§ **RECORDS FOR THIS EXERCISE**
+-------+

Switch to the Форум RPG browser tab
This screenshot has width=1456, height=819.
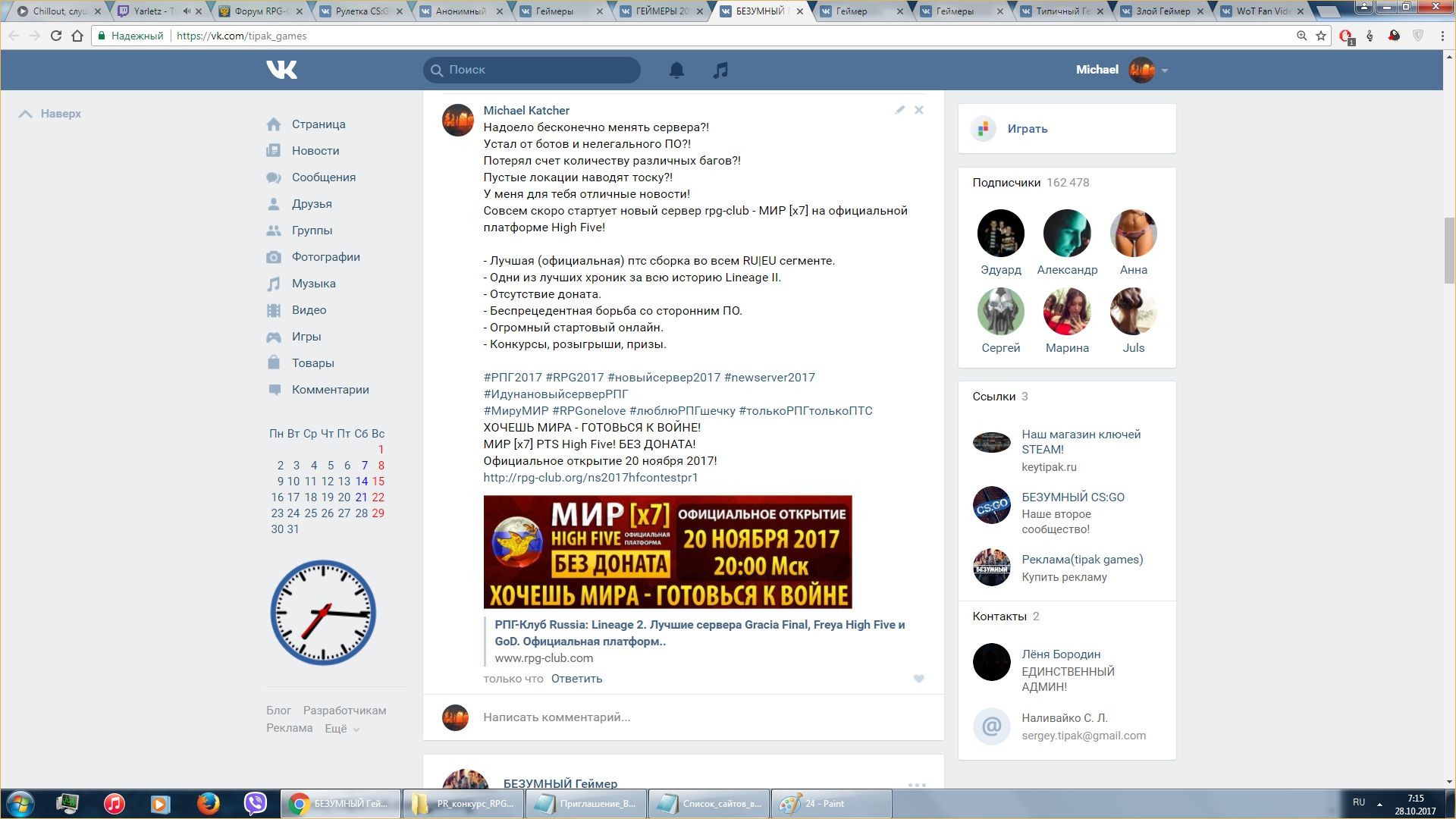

+-------+

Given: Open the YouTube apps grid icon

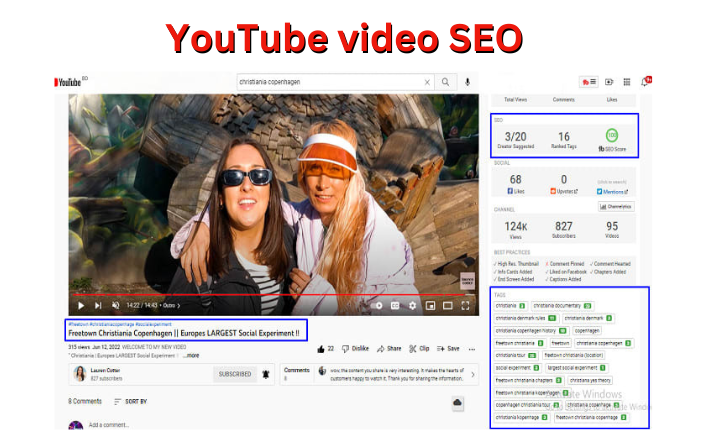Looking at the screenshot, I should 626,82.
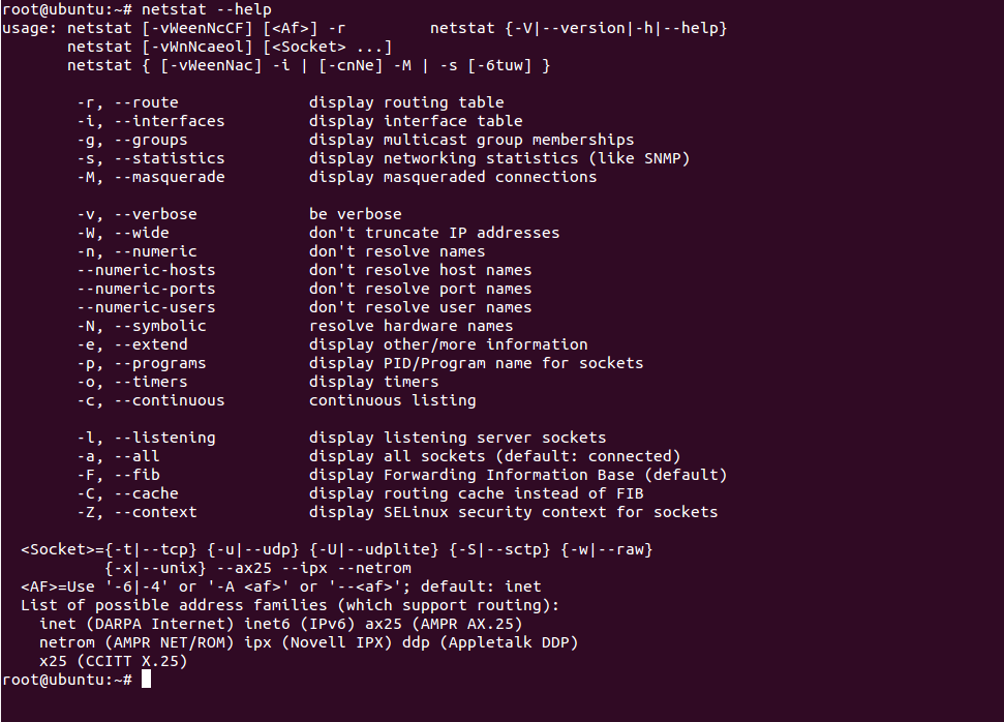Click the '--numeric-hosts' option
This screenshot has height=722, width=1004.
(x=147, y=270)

+-------+

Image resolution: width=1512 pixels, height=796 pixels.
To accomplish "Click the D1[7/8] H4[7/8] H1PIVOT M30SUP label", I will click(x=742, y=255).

+-------+

§ **SET TASK**
Quote verbatim the material from the line with "Switch to the Форум RPG browser tab" to the line with "This screenshot has width=1456, height=819.".

§ **SOLUTION FOR THIS PROBLEM**
Switch to the Форум RPG browser tab
This screenshot has width=1456, height=819.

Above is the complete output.